Trade‑offs and risks: regressions and operational complexity​

However, the release also highlights a persistent trade‑off: shipping fixes rapidly can reveal new edge‑case regressions or interactions (for example, the USB/CD installation and update acceptance problem). When an OS update interacts badly with image‑based deployment pipelines or particular driver stacks, the operational cost for large fleets can be high. This argues for conservative image management and cautious adoption of media‑based installs across enterprises during volatile update cycles.

The “last mile” problem: driver and firmware dependencies​

The Alt+Tab reports illustrate an important reality: many end‑user symptoms are compound problems involving OS code, GPU drivers, and application behavior. A cumulative that fixes OS logic may still require hardware vendors to ship compatible drivers; until all components are updated, some users will remain affected. That complicates the support story and means IT teams need integrated test plans covering vendor drivers.

Residual uncertainty and unverifiable claims​

Many community reports are valuable early indicators, but they can’t always be reproduced. For anecdotal reports that a patch “didn’t fix” a problem, confirm the system build, driver versions, and presence of optional updates before concluding there remains a bug. Where public vendor advisories and Microsoft’s own documentation don’t align with forum reports, treat those reports as investigative leads rather than proven failures. Flagging these as unverified is the prudent approach.

Practical checklist for administrators (concise)​

  • Back up Domain Controllers, Exchange, and any identity stores before patching.
  • Patch high‑priority servers first (internet‑facing services, identity infrastructure).
  • Apply KB5046617/KB5046633 via managed channels (WSUS/Intune/Windows Update), avoiding pre‑applied media images that include the October/November rollups for 24H2.
  • Pilot patches on a representative set of client machines; validate Task Manager, WSL Dev Drive, OpenSSH, and Alt+Tab behavior.
  • Coordinate with GPU and device vendors for driver updates if UI/display issues persist.
  • Keep known‑issue workarounds documented (OpenSSH ACL commands, Roblox ARM guidance) for support teams.

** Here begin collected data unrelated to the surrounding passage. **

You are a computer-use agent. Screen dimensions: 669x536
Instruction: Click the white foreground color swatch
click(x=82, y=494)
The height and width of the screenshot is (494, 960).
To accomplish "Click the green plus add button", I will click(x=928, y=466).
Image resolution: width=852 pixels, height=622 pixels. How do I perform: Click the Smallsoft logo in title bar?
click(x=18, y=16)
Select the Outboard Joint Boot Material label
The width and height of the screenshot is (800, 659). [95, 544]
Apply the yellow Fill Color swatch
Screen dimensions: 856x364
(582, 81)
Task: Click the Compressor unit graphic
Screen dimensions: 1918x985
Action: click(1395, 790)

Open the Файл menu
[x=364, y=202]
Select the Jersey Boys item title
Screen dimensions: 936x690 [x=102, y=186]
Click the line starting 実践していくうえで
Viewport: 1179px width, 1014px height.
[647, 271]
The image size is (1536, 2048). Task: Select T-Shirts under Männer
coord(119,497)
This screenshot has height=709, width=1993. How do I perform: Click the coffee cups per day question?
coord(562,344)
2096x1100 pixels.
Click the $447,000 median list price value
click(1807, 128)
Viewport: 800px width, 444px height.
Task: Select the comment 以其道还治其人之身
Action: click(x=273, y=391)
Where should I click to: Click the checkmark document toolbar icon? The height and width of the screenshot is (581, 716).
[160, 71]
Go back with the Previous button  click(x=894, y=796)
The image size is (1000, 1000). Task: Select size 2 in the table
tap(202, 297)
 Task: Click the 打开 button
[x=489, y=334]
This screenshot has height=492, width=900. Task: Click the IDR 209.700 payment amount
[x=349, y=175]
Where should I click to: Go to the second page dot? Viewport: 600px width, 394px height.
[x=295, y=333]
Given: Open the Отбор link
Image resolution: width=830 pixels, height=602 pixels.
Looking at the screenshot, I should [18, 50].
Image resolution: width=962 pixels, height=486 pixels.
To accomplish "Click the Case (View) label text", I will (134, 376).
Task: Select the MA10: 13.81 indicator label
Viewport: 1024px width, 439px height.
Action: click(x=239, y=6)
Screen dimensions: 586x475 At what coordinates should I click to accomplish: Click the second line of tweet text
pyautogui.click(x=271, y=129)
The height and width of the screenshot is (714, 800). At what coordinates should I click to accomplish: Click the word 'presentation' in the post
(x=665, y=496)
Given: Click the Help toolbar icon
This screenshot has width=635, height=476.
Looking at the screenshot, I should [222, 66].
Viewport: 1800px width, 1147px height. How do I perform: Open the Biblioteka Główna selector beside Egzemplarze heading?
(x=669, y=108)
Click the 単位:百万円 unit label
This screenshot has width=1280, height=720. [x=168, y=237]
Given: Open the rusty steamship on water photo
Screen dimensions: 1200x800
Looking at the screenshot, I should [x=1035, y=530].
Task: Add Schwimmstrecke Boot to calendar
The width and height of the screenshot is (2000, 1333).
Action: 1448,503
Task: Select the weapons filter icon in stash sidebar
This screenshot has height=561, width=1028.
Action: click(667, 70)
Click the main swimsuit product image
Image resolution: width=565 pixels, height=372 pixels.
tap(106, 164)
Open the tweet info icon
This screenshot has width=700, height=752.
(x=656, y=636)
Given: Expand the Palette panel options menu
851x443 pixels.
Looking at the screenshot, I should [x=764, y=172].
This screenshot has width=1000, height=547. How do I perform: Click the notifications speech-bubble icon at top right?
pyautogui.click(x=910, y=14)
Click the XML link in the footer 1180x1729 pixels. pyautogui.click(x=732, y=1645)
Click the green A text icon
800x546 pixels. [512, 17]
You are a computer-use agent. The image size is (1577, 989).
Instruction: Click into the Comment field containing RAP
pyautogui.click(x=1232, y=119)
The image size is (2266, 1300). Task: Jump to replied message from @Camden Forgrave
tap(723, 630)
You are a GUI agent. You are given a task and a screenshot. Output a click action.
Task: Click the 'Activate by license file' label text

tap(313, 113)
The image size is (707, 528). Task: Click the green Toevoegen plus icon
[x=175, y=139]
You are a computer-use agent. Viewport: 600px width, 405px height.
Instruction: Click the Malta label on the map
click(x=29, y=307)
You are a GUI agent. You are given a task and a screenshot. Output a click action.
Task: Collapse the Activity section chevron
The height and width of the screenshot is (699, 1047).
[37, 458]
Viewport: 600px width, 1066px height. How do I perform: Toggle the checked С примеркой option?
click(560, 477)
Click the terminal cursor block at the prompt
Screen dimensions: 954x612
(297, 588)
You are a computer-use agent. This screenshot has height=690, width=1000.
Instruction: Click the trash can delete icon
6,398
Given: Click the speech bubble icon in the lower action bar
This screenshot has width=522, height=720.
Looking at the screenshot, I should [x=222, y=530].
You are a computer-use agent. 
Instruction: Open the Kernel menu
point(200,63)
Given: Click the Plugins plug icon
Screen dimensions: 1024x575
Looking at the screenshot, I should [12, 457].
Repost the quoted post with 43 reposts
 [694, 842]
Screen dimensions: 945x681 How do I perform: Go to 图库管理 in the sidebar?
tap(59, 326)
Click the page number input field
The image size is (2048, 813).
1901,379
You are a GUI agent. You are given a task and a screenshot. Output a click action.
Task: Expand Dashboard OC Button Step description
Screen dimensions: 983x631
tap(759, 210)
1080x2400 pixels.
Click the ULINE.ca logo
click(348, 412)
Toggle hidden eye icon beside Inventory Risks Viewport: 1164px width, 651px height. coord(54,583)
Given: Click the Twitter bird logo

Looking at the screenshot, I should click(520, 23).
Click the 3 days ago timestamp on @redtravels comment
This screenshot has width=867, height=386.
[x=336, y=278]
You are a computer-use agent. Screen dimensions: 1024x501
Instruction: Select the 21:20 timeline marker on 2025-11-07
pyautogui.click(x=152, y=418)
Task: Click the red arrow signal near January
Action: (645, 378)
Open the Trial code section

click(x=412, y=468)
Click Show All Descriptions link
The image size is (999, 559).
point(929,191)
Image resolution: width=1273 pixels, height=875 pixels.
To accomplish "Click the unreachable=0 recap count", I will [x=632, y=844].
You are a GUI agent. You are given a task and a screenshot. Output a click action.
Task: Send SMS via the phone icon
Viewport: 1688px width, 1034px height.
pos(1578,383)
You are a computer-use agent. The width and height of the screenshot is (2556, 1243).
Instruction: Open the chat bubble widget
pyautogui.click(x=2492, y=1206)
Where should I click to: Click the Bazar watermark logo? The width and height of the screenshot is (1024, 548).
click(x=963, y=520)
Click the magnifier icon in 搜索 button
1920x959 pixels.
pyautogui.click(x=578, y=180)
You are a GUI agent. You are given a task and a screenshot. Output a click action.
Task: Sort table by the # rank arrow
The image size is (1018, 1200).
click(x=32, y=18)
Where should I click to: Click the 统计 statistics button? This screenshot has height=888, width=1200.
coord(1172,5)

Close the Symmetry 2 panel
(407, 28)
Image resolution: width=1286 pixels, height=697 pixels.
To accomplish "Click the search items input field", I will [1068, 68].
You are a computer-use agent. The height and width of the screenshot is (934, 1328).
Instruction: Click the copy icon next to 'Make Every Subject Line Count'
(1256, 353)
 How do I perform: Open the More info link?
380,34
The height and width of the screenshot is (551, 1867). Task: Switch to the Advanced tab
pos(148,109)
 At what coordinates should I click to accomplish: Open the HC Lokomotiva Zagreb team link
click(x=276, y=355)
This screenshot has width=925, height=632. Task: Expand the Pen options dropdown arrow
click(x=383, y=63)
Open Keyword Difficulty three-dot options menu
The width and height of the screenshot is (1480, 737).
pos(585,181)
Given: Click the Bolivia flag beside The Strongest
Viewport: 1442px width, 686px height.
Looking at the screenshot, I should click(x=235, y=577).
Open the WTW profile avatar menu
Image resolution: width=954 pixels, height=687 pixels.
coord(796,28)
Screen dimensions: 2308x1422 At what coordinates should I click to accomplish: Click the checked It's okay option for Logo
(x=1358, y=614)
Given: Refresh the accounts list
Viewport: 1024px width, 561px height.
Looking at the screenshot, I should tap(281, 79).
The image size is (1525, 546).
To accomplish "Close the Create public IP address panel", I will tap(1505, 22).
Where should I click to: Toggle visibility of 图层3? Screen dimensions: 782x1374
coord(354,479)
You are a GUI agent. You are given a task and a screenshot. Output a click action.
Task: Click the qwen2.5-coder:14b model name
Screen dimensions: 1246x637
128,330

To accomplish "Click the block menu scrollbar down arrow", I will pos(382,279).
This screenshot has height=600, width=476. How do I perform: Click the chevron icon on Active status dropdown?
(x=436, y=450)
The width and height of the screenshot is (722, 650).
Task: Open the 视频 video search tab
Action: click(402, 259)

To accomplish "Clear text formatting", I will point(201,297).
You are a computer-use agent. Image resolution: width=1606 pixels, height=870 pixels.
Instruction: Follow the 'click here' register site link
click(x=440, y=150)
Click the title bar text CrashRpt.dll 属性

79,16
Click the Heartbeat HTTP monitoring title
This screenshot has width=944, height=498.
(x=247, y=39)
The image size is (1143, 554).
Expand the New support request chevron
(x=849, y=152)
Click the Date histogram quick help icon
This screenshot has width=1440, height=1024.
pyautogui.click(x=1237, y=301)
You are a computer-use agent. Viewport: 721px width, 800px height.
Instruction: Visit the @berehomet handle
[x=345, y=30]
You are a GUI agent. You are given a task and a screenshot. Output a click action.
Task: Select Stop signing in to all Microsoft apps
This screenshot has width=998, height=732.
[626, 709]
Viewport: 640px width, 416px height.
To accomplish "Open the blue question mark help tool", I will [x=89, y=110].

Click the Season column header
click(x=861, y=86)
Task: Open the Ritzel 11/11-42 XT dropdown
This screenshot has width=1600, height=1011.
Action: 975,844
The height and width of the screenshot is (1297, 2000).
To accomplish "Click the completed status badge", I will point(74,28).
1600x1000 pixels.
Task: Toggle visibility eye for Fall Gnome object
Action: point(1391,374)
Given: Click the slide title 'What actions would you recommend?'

Final verdict — where this Patch Tuesday lands​

The November cumulative (KB5046617 / KB5046633) is a pragmatic, necessary update set: it resolves meaningful user regressions introduced during the 24H2 rollout while also closing several urgent security holes. For most users and organizations the calculus is straightforward—patch promptly but do so in a controlled, tested way. The update cycle illustrates both Microsoft’s responsiveness and the complexity of modern OS release engineering: fixing one thing can reveal delicate interactions with deployment tooling, storage, display drivers, and app ecosystems.
IT teams should treat this cycle as a reminder of modern patch governance best practices: prioritize identity infrastructure, stage rollouts, test real workflows (not just boot/install), and coordinate with vendors for complementary updates. For users, installing the latest cumulative via Windows Update is the recommended path; if you rely on image‑based provisioning or run ARM devices, read the known‑issue notes and follow the documented workarounds until vendor patches close the remaining gaps. In short: the fixes matter, and they should be applied—but they must be applied wisely.